- Task goal -
Return each line in the records below that includes "program".

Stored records
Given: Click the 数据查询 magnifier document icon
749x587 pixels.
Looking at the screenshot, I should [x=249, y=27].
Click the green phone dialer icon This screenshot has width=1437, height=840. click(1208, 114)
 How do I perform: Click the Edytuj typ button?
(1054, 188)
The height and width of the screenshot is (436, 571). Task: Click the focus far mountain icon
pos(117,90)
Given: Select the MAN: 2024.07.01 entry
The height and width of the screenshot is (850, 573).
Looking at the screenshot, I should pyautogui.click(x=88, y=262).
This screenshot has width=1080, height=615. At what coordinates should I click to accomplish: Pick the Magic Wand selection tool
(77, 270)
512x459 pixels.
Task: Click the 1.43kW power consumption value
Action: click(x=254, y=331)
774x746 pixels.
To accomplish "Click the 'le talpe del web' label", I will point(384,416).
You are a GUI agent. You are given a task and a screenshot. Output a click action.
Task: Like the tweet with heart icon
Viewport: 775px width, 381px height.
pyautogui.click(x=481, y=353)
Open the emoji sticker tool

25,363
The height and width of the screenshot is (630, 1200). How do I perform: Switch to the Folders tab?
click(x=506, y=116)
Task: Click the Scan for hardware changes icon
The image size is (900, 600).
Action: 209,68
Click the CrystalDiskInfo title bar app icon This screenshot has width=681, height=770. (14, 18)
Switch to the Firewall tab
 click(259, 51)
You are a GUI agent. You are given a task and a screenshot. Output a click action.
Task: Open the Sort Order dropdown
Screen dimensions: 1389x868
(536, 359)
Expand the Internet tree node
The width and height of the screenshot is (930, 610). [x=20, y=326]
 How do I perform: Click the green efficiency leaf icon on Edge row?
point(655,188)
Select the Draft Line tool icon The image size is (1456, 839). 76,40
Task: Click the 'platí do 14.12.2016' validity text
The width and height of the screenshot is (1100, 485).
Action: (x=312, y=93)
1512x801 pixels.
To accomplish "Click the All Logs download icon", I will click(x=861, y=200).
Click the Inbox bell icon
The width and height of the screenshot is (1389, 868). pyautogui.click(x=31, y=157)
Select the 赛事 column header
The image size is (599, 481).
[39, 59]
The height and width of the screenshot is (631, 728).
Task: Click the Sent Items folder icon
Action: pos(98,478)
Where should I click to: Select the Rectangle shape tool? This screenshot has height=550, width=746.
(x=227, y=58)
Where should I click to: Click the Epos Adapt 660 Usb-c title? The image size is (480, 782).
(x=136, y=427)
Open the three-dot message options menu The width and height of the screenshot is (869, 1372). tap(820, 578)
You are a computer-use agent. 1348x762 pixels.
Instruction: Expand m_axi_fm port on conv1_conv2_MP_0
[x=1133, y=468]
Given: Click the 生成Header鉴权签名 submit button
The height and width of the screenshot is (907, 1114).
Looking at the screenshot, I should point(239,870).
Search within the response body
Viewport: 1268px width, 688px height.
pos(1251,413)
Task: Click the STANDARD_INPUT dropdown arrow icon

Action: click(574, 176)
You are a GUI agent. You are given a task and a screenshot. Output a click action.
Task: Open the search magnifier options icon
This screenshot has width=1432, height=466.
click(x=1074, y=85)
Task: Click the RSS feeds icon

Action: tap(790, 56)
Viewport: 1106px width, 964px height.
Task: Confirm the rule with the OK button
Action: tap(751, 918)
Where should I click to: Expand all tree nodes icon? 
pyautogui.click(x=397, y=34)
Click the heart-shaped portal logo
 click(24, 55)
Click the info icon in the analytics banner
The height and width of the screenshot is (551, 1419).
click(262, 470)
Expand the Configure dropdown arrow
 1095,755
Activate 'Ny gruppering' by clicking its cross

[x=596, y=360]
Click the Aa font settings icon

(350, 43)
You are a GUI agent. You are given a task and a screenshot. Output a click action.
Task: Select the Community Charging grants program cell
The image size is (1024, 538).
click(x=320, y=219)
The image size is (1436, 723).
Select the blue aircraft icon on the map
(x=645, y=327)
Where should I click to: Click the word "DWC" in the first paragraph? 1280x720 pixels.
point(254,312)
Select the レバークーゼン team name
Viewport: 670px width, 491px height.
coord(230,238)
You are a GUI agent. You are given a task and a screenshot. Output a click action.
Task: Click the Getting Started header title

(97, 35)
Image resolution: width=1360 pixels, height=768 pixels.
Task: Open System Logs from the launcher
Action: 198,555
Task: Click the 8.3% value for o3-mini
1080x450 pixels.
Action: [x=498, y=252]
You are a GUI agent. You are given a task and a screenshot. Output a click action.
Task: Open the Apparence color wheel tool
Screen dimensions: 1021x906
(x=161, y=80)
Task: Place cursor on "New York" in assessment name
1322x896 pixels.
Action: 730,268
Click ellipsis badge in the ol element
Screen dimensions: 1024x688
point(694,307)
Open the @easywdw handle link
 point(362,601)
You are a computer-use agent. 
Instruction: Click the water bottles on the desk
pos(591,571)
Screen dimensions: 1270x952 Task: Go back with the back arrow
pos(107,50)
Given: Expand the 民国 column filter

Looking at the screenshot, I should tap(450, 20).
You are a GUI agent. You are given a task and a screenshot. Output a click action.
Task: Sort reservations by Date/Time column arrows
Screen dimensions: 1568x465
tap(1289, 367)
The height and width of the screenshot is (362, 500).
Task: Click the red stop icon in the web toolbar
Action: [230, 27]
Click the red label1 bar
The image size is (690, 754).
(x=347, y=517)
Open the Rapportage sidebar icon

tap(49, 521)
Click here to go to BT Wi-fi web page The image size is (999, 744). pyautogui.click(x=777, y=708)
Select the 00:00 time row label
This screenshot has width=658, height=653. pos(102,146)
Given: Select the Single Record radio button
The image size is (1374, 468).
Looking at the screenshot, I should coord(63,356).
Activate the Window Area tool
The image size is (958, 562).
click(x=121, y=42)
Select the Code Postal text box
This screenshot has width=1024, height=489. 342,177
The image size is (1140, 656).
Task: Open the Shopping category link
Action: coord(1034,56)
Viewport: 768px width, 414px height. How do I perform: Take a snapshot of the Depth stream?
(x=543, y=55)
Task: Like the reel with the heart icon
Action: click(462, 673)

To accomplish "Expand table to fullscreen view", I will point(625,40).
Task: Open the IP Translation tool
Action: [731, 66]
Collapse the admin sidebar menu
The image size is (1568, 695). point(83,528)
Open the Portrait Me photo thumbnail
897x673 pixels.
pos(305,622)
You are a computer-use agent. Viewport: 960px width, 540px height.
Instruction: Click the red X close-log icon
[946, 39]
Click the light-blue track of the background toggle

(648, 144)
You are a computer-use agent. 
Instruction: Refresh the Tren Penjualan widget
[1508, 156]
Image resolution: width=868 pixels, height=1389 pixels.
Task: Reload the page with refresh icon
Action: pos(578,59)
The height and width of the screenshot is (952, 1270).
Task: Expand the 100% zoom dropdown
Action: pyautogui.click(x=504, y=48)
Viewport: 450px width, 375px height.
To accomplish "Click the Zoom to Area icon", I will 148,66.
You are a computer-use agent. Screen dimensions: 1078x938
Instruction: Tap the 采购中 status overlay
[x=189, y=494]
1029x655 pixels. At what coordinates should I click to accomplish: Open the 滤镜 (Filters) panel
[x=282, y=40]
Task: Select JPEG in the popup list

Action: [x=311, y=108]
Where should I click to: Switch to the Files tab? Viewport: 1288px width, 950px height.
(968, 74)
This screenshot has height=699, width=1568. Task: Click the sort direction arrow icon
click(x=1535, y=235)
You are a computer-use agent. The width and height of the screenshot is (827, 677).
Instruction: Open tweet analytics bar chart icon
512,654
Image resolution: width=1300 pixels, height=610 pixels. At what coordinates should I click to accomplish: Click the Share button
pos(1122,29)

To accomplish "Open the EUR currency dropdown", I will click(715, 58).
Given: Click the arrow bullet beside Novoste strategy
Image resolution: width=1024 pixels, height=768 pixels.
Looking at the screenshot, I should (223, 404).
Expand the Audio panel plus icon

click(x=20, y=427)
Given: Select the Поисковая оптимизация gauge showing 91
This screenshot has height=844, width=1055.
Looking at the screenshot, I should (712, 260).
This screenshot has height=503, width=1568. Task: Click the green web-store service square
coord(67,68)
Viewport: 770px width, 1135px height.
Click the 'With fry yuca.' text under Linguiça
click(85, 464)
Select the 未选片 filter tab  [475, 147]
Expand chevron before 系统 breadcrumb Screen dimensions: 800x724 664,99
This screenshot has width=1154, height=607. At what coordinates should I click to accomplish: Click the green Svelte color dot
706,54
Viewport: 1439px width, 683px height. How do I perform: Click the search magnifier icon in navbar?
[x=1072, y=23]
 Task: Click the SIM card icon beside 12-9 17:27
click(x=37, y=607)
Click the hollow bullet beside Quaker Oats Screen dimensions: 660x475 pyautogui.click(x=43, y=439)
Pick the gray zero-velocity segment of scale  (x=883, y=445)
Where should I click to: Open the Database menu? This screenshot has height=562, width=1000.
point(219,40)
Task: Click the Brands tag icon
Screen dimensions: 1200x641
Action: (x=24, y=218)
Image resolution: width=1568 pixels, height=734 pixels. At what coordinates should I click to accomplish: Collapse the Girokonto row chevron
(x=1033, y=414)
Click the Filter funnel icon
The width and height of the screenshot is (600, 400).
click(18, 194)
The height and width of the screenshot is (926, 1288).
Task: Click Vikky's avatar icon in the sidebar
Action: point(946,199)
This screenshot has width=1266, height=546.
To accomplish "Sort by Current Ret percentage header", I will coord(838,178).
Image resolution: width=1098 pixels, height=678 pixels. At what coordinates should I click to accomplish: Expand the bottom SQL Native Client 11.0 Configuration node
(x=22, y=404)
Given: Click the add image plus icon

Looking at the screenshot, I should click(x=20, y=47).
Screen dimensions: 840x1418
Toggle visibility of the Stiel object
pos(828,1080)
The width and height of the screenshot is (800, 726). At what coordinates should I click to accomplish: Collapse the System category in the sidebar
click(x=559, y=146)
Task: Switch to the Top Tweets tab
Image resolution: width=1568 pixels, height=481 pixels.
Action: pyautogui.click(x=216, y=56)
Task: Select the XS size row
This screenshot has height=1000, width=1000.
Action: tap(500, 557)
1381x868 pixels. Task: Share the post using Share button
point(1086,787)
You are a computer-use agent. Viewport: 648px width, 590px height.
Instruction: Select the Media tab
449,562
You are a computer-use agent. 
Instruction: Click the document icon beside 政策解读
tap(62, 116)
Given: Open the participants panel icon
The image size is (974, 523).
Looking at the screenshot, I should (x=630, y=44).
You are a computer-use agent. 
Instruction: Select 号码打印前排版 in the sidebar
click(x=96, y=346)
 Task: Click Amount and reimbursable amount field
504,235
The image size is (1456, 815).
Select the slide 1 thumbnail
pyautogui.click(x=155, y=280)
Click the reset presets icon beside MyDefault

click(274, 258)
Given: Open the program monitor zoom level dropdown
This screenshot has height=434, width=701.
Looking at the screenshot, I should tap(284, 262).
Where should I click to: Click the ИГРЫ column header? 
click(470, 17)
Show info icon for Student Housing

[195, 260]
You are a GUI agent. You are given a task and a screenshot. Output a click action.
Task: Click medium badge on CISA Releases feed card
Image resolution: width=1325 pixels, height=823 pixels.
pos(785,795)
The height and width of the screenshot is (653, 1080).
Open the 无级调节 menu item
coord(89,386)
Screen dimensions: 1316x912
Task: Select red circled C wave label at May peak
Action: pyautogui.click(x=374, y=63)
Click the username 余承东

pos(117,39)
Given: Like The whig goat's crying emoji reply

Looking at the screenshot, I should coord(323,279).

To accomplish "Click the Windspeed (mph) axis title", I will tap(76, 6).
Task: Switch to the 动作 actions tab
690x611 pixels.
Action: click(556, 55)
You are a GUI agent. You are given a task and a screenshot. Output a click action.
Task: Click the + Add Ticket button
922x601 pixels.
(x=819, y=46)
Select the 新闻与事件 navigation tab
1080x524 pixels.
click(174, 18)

- Solved exercise -
Task: Select the Community Charging grants program cell
Given: Open the program monitor zoom level dropdown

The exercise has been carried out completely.